Interestingly, none of the 5 experienced phacoemulsification cataract surgeons, who were not experienced MSICS surgeons, passed the test. Despite the similarities in some of the steps in MSICS and phacoemulsification, this finding suggests that experience in performing phacoemulsification does not necessarily translate to proficiency in MSICS. This agrees with previous studies which have shown that microsurgical motor learning is highly task specific21,22,23,24. Thomsen’s study compared the performance of ophthalmology residents who had received training in cataract surgery to those who had not, and found no significant difference in their ability to perform vitreoretinal procedures on the EyeSi simulator. It would be unlikely for a cataract surgeon to begin performing vitreoretinal surgery without first obtaining additional fellowship training, but it would be much more likely that a phacoemulsification surgeon might start performing MSICS without additional formal training. Therefore, we may underestimate the additional knowledge and skills required to learn MSICS because it is not intuitive that ocular surgical skills in one procedure do not necessarily transfer to another ocular procedure.

A strength of our study design was the use of a standardized method for collecting data. This standardized method allowed for collecting data internationally from multiple centers and ensured that all the steps of the MSICS procedure were included in the development of our test to capture the complexity of the procedure.

This study has some limitations. One limitation is the small number of participants, which is common in medical education research12. Another limitation is that the simulator and its associated metrics are designed to assess performance based on the technique used by HelpMeSee for its MSICS Standard Procedure. Many experienced MSICS surgeons may use techniques that differ from the HelpMeSee Standard Procedure, and thus they may have encountered difficulties successfully completing a particular task during data collection that they may not have encountered during live surgery. Lastly, we used the number of cataract surgeries performed and the date when they were last performed as a proxy for competence in MSICS. However, we did not capture the frequency with which the experienced surgeons had specifically performed MSICS, which could potentially impact their level of competence in this procedure.

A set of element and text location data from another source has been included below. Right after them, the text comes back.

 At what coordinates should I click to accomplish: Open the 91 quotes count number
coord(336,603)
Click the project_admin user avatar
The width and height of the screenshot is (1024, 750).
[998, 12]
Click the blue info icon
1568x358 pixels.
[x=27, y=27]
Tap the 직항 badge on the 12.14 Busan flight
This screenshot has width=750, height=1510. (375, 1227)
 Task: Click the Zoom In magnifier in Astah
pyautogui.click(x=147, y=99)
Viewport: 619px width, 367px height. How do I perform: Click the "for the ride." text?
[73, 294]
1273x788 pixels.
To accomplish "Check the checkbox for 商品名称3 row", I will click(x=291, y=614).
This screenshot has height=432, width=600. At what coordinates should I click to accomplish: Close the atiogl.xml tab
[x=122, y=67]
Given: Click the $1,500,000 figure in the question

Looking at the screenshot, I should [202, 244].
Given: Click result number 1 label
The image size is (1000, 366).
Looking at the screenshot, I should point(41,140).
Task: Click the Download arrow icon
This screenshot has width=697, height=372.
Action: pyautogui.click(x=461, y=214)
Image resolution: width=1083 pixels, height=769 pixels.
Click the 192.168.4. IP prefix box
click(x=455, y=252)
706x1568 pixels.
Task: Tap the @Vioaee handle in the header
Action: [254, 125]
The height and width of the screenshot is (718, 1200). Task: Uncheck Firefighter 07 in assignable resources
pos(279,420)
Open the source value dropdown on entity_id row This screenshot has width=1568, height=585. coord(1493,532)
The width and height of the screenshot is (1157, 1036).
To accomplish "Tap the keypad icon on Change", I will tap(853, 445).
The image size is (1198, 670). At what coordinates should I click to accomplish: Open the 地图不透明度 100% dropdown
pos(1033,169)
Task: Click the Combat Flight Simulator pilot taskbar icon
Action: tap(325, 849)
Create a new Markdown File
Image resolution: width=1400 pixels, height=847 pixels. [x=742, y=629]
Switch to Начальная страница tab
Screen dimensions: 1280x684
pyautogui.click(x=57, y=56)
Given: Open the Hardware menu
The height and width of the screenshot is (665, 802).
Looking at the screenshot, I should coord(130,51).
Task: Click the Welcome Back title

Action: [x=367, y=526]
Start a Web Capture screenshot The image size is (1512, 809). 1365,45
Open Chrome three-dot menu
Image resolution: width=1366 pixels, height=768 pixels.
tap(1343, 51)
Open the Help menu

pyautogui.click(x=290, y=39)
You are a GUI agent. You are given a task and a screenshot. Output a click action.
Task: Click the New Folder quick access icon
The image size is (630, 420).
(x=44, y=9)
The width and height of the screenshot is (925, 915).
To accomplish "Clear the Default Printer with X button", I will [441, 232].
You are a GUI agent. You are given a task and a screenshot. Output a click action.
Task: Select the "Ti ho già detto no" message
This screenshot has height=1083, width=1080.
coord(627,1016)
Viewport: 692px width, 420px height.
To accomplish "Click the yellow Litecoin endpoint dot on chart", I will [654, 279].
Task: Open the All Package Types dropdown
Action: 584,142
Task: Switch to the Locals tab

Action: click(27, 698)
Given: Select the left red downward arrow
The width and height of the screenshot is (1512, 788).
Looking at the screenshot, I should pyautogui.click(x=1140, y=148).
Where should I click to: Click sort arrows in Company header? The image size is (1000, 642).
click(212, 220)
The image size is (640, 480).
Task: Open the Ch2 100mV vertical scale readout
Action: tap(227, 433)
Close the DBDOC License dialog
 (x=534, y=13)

Several studies have shown the effectiveness of virtual reality simulators in training and assessing phacoemulsification cataract surgery skills7,25. With our establishment of an evidence-based test, it is now possible to provide proficiency-based training using the HelpMeSee simulator for MSICS. While we found no inter-procedural transfer of skills from phacoemulsification to MSICS, phacoemulsification surgeons may still require reduced training time due to their previous knowledge and experience. Using our test, simulation-based training can be customized to match the background of the surgeon. The proficiency of the surgeon can then be assessed before progressing on to supervised live surgery using simulator metrics which have been shown to have validity evidence. In the future, this evidence-based test for MSICS surgery can be used to investigate the effectiveness of various training interventions or to design curricula for MSICS training.

Conclusion

With this study, we have demonstrated the development of an evidence-based test for MSICS surgery using virtual reality simulation. This test can be used for assessment during MSICS training. In addition, it can be used as a test when evaluating different training methods for teaching MSICS.